Blessed are You, Who hears prayer.
That same sense of inadequacy ought to be acknowledged by every Christian: that we’re unworthy of God’s grace, of His gift of eternal life through the sacrifice of His Son on the Cross. Before we come to this table to receive the Body and Blood of Jesus Christ, we all pray the “Prayer of Humble Access” in which, both individually and corporately, we confess our inadequacy and unworthiness. Additionally we used to pray, “Lord, I am not worthy that You should enter under my roof; but only say the word, and I shall be healed” (Domine, non sum dingus). Here, at this table, in both a representative and in a very tangible way, we commune directly with the risen Christ Whom we boldly invite to come under this roof. And if that does not give us a heightened sense of inadequacy, then we must be spiritually dead persons.
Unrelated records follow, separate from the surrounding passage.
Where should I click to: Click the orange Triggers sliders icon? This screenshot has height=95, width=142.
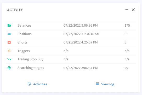click(x=9, y=51)
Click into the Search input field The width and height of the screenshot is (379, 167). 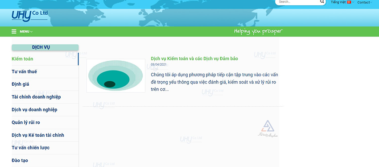coord(298,2)
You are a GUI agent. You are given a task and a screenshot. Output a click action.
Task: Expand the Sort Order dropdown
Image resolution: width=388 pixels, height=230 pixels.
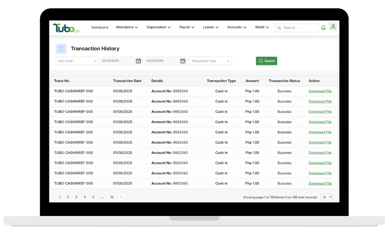[77, 61]
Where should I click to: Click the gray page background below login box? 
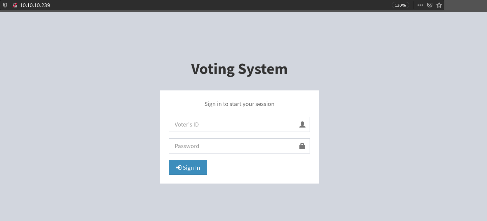[239, 202]
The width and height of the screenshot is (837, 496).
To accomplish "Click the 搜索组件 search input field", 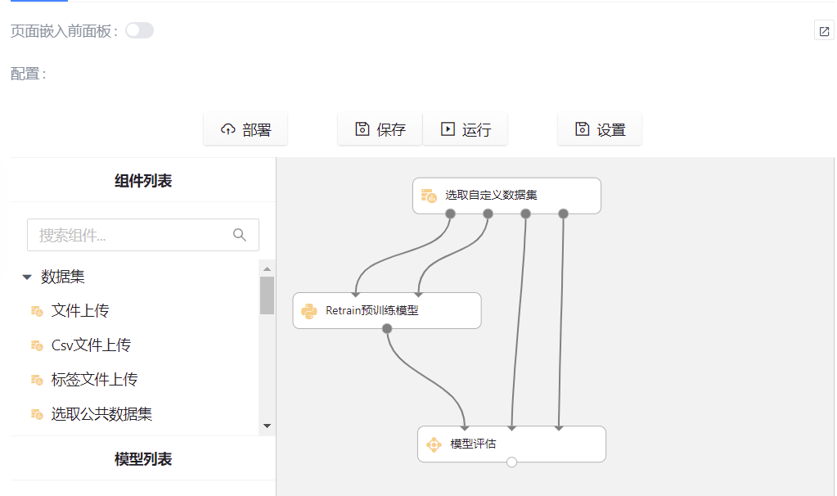I will point(131,235).
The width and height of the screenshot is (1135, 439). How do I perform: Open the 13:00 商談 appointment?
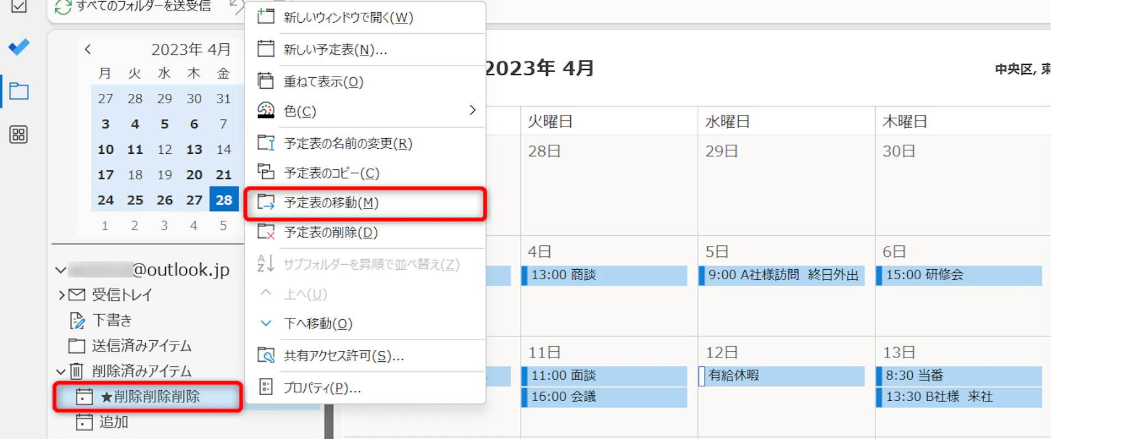pyautogui.click(x=604, y=275)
But there’s more: there’s always more. By God’s grace, in words that are part of the Eucharistic Prayer, the Prayer of Consecration, I pray this: “As we offer You this our sacrifice of praise and thanksgiving, we bring before You this bread and this cup and we thank You for making us worthy to stand in Your presence and serve You.”
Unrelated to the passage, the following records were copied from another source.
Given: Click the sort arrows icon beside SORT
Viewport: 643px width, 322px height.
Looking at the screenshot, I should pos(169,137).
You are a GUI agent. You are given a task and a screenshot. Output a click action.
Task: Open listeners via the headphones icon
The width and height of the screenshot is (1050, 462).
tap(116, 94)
I offer that prayer on behalf of all of us. None of us is “worthy” on our own merits. But all of us are made worthy through what God Himself has done on our behalf. I never pray those words without being struck once again by my own unworthiness and by the grace of ordination whereby God has allowed me to stand in His presence and serve Him at this table. That was my specific calling to which I could only respond with Abraham, Moses, Samuel and Isaiah: “Hinēni,” “Here I am.” And that’s the prayer God desires from the lips of each of His unworthy children: “Here I am, and thank you for making me worthy to be here.”
That same prayer, in a very Christian version, also was sung at my ordination service. It has three verses, each one describing God’s mercy and forgiveness. Then each verse ends with this same refrain: “Here I am, Lord. Is it I, Lord? I have heard You calling in the night. I will go, Lord, if You lead me; I will hold Your people in my heart.”
This morning, I recommit myself to holding you in my heart, each one of you, God’s people and members of the flock that He has committed to my care, that we together might seek and do His holy will, and find ourselves to have been made worthy, solely by His abundant grace.
In the Name of the Father and of the Son and of the Holy Spirit, Amen.